I’ve read all three of Ann Hood’s previous memoirs, and one of her novels, so of course I picked up Fly Girl. Hood’s just about the same age as I am, so while I was heading off to grad school and my first professional job as a librarian, she was heading to Breech Academy in Kansas City, TWA’s school for its flight attendants
Hood’s dreams of travel started when she was young, but her mother’s superstitions and early travel as a young mother meant that the family traveled by car, and had few adventures. She decided she would be an airline stewardess when she was eleven, and when it came time to apply for jobs after college, that’s all she applied to do. She says she was the stereotypical type of girl who became an airline stewardess. She was from a small town; loved to travel, and had big dreams. Hood was craving excitement. But, her career as a TWA flight attendance in the late ’70s into the ’80s wasn’t quite what people thought, thanks to the Airline Deregulation Act of 1978. However, she was a flight attendant for eight years, and she loved her career.

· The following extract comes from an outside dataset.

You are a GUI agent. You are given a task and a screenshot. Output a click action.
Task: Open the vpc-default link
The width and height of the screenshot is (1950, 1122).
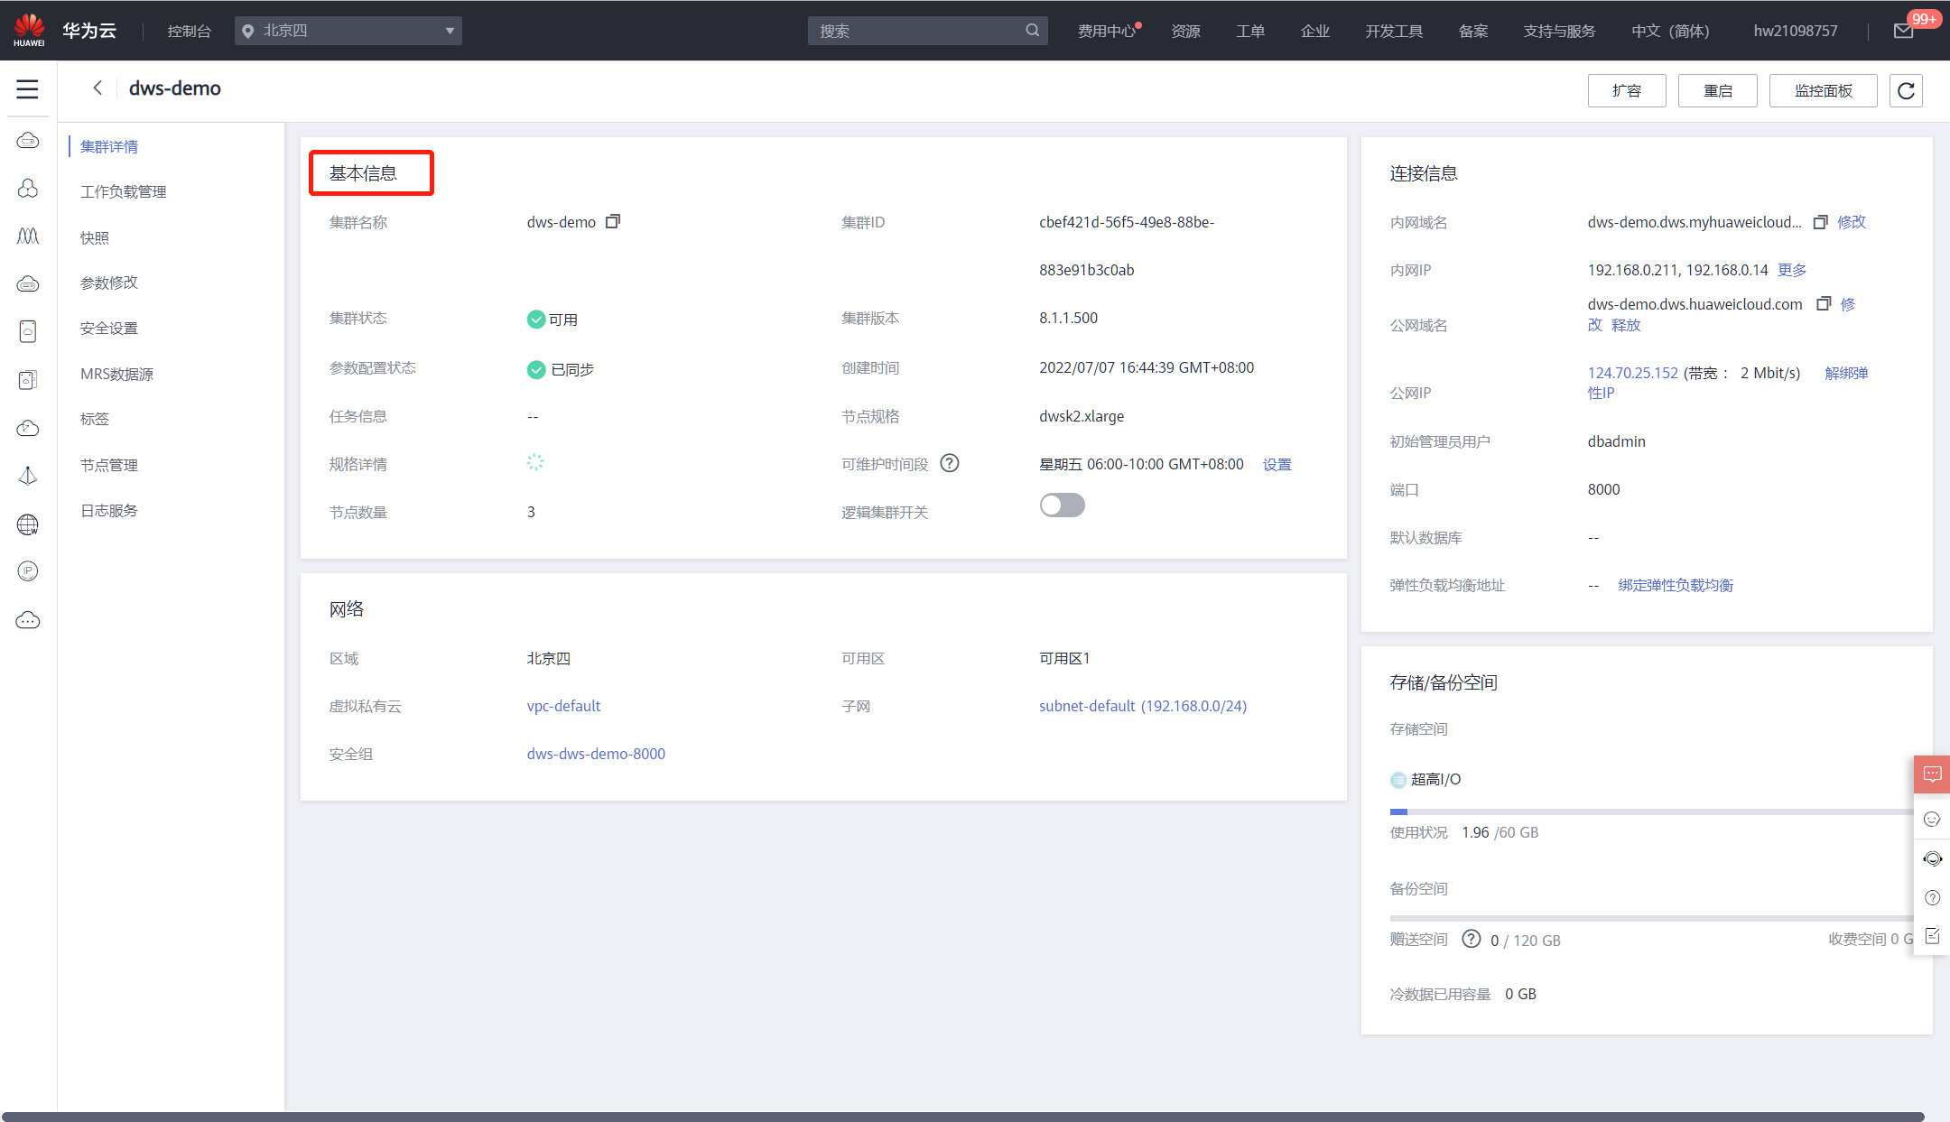[x=563, y=706]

If you’re old enough to remember Coffee, Tea, or Me, a supposed account by two airline stewardesses (actually written by Donald Bain), you might think of the job as a job for sexy women who just wanted a man. And, Hood admits the airlines even sold the job to women as a place to find a husband, while advertising airlines as places with gorgeous women. And, stewardesses were a type, forced to maintain their weight, or lose their job. For many years, they had to be single. Hood covers all of that in her memoir.
This isn’t a Coffee, Tea, or Me tell-all. It’s Hood’s account of the airline industry, especially the last years of TWA. She covers facts, including training, bidding for routes, and the issues on the jets themselves. It’s actually a fascinating memoir of a small-town girl growing in confidence thanks to her chosen career.
Even while she worked as a flight attendant, Ann Hood dreamt of a second career as a writer, and she covers that as well in this book. Fly Girl is always interesting, a well-written account of changes in an industry, and changes in the author herself. As a story of an industry and a career, it may stay relevant after some of the celebrity memoirs fall by the wayside.
Ann Hood’s website is https://www.annhood.us/
Fly Girl by Ann Hood. W.W. Norton & Company, 2022. ISBN 9781324006237 (hardcover), p. 269.
*****
FTC Full Disclosure – Library book
Good review. I have this on my hold list. It sounds really interesting.
It was really interesting, Jeff. Not at all what I expected. Thank you!